**Extracted information:**

────────

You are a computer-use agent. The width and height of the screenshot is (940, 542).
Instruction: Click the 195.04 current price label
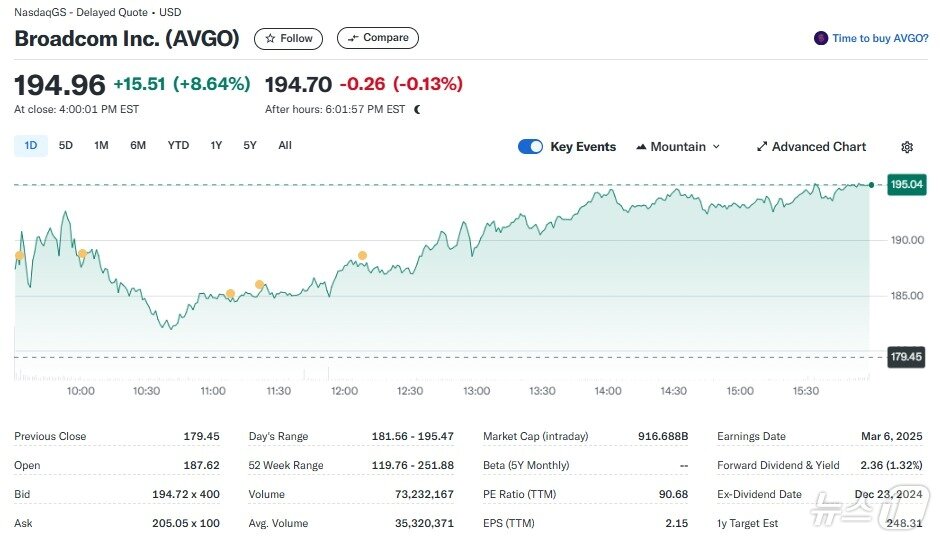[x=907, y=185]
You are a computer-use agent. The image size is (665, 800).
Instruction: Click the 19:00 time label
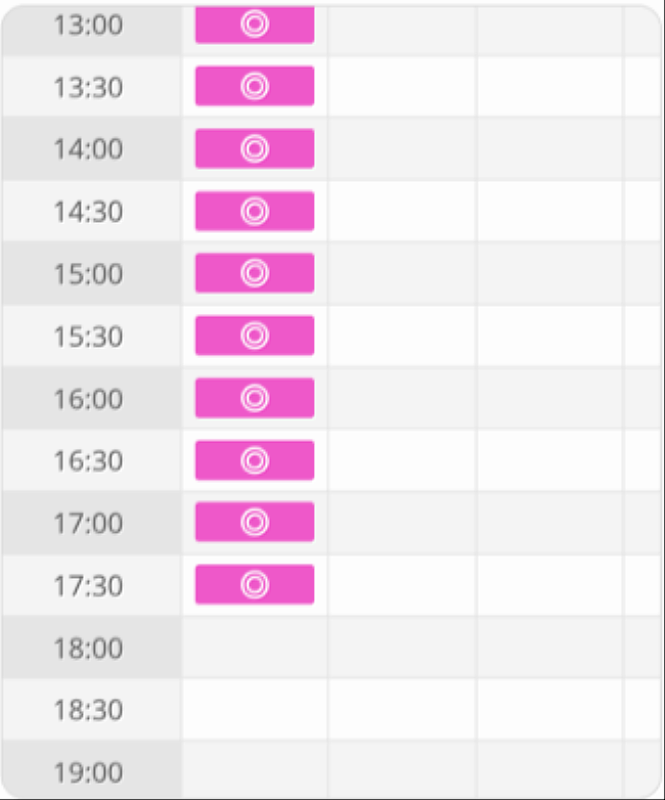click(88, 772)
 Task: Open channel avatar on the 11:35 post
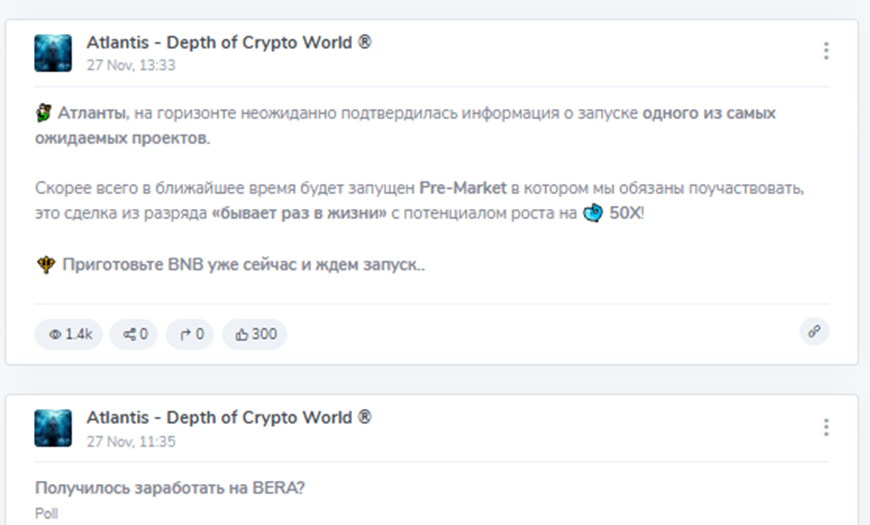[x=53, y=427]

────────

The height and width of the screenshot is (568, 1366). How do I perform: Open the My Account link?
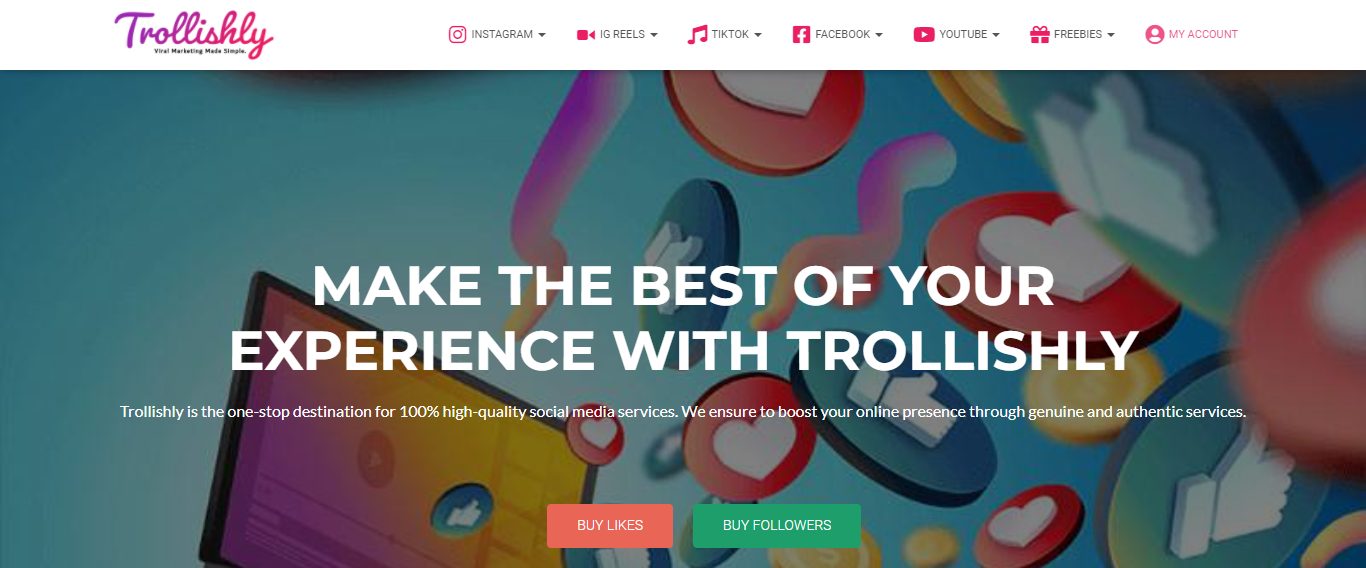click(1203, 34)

────────

**Task statement:**
Please go through the data above and copy each line containing the word "agent".

**Solution to this problem:**
You are a computer-use agent. The width and height of the screenshot is (940, 542).
You are a computer-use agent. The image size is (665, 800).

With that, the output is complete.